In the interregnum, where the not-yet cannot fully be known or named, audience studies can at least learn to live with, even encourage, the monsters it has heretofore despotically organized. The attempts by audience studies to direct these monsters toward constituted ends (war, fundamentalism, alienated consumption) will ultimately appear as its own subjectivity, whose interventions increasingly appear from the outside as “the antagonistic solution” to the emergence of media democracy and its multitudes. Future audience studies will not only find more names for the mutations in media subjectivity but will describe the ways external mediating mechanisms constantly try to harness yet suppress these mutations toward constituted ends. In other words, future audience studies will see its own work as coming from a particular type of media subjectivity, one requiring its own analysis.

NOTES

1 Audiencing here refers to the discursive practice of making and problematizing audiences.

2 “Media” here is not equated with transcendence but with a series of operations (extension, acceleration, conduction, connection) immanent to the ongoing composition of a collective body.

3 These terms are not exhaustive of the types of associations made. Moreover, the richness of the terms necessarily needs to be pared down in this chapter, not just for the sake of space but to distill the key dynamics that animate contemporary concerns.

4 Two actors (one from the United States and one English) were performing in productions of Macbeth a few blocks from each other on the Bowery. The US actor's working-class supporters prevented completion of the performance by the English actor (considered a colonial aristocrat). Traditionally, the next night's performance would have been cancelled. Instead, the show went on with the English actor. Protests ensued, followed by a massive police crackdown. Militiamen fired into the crowd, with 22 killed and 100 injured.

5 This hyperpathy remains an issue even in the most advanced technological arrangements. Sometimes it still takes place in the streets (e.g., flashmobs, Twitter-infused protests), while at other times it involves the right to disrupt, not performances, but protocols of usage (piracy, hacking, modding).

6 Another path through the Marxist problematic was the political economy approach. For the most part, this framework did not make claims about media subjectivity (unless one defines the corporate media system itself as a subject). But a crucial intervention within audience studies from this perspective came with Dallas Smythe's (2001) famous “communication blindspot” argument, which directly problematized audiences as laborers. Media subjects work for advertisers – their mental labor and attention-power are the sources of commodification for networks. This laboring media subject will become important later in the chapter.

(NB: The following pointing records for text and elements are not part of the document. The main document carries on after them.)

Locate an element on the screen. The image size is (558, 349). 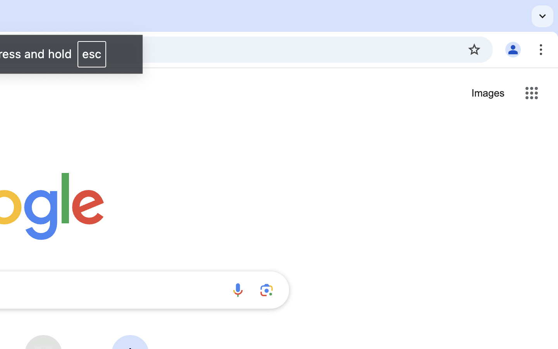
'Images' is located at coordinates (487, 93).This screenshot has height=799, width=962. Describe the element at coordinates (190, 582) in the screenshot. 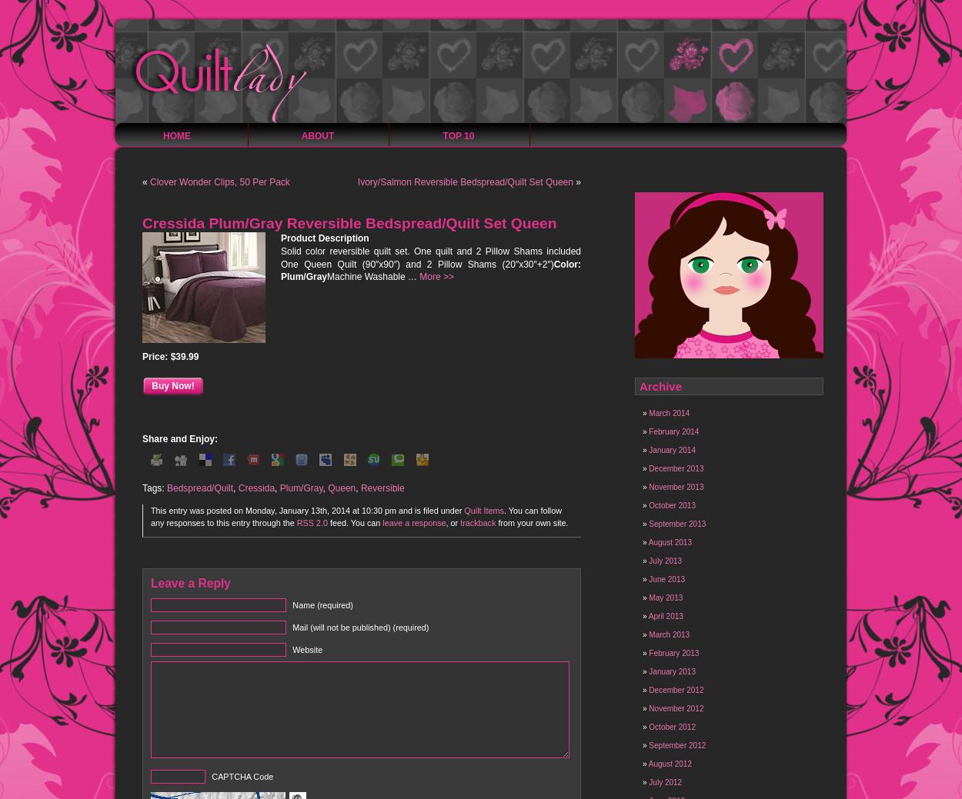

I see `'Leave a Reply'` at that location.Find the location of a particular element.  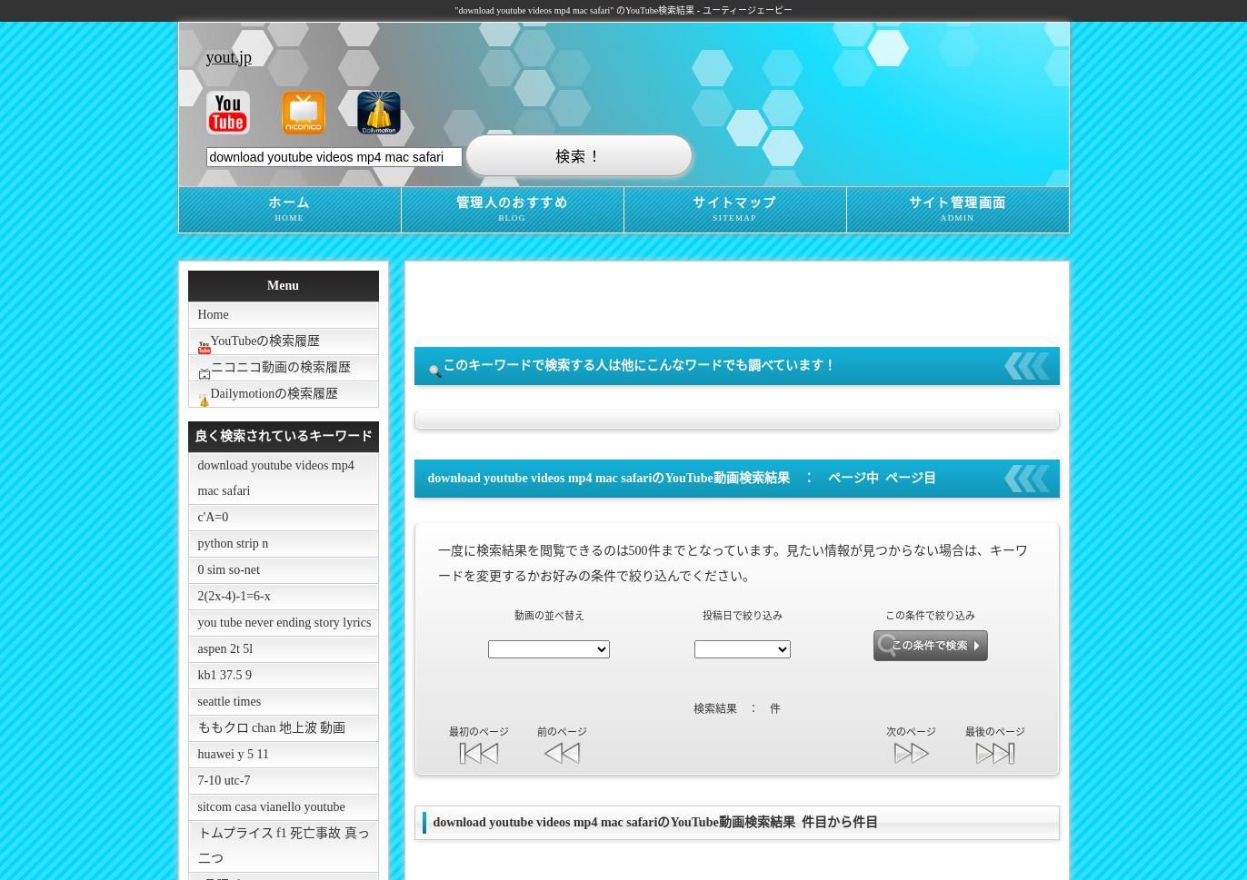

'huawei y 5 11' is located at coordinates (197, 754).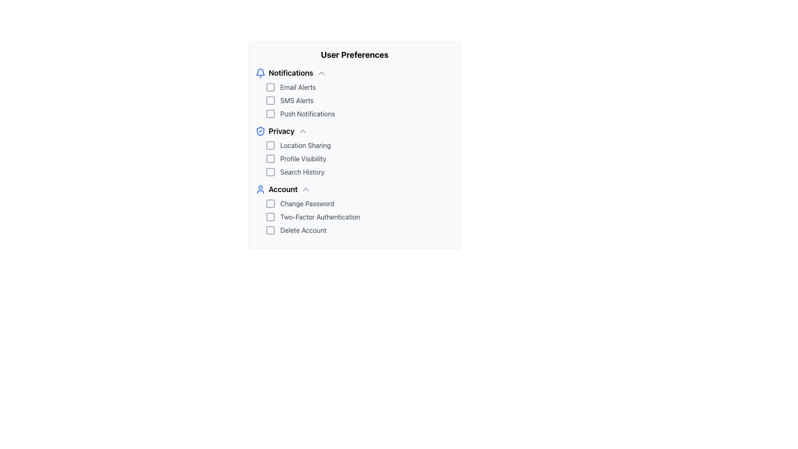 This screenshot has width=798, height=449. I want to click on the SMS Alerts checkbox in the Notifications section of the User Preferences menu, so click(360, 100).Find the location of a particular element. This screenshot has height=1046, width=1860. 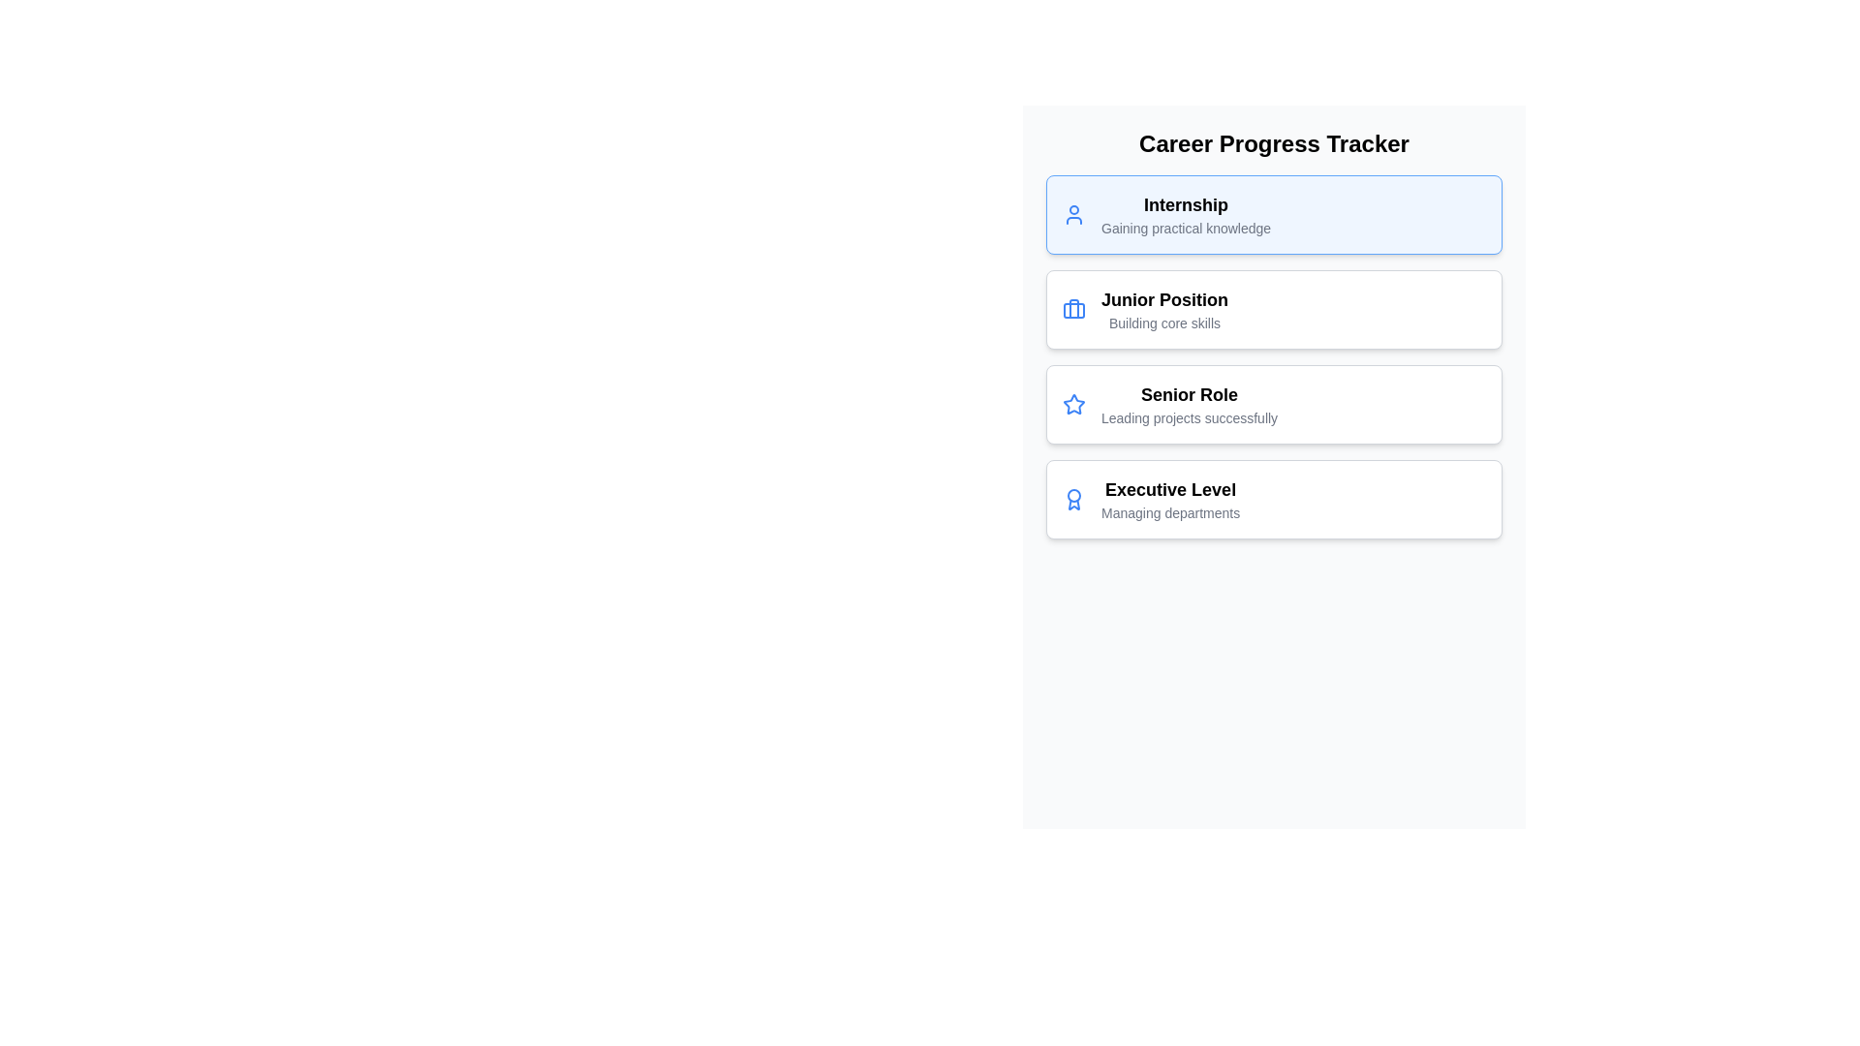

the static text label displaying 'Senior Role' which is prominently bolded and located at the top of the 'Career Progress Tracker' section is located at coordinates (1189, 394).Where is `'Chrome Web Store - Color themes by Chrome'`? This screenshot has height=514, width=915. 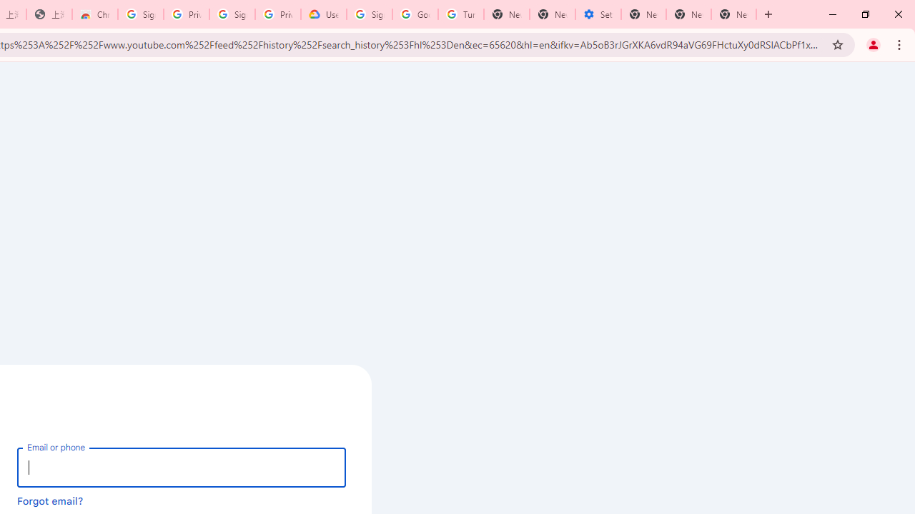 'Chrome Web Store - Color themes by Chrome' is located at coordinates (94, 14).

7 As I have argued elsewhere (2008a), Fiske's opening up of the constituent process within media subjectivity was constrained by analytic conditions established by Stuart Hall's encoding/decoding model (in which activity was always situated as a moment within signification). It was also an expression of its political conjuncture, locked in a Gramscian politics, in which activity matters insofar as it is a resource for organizing popular consciousness/will.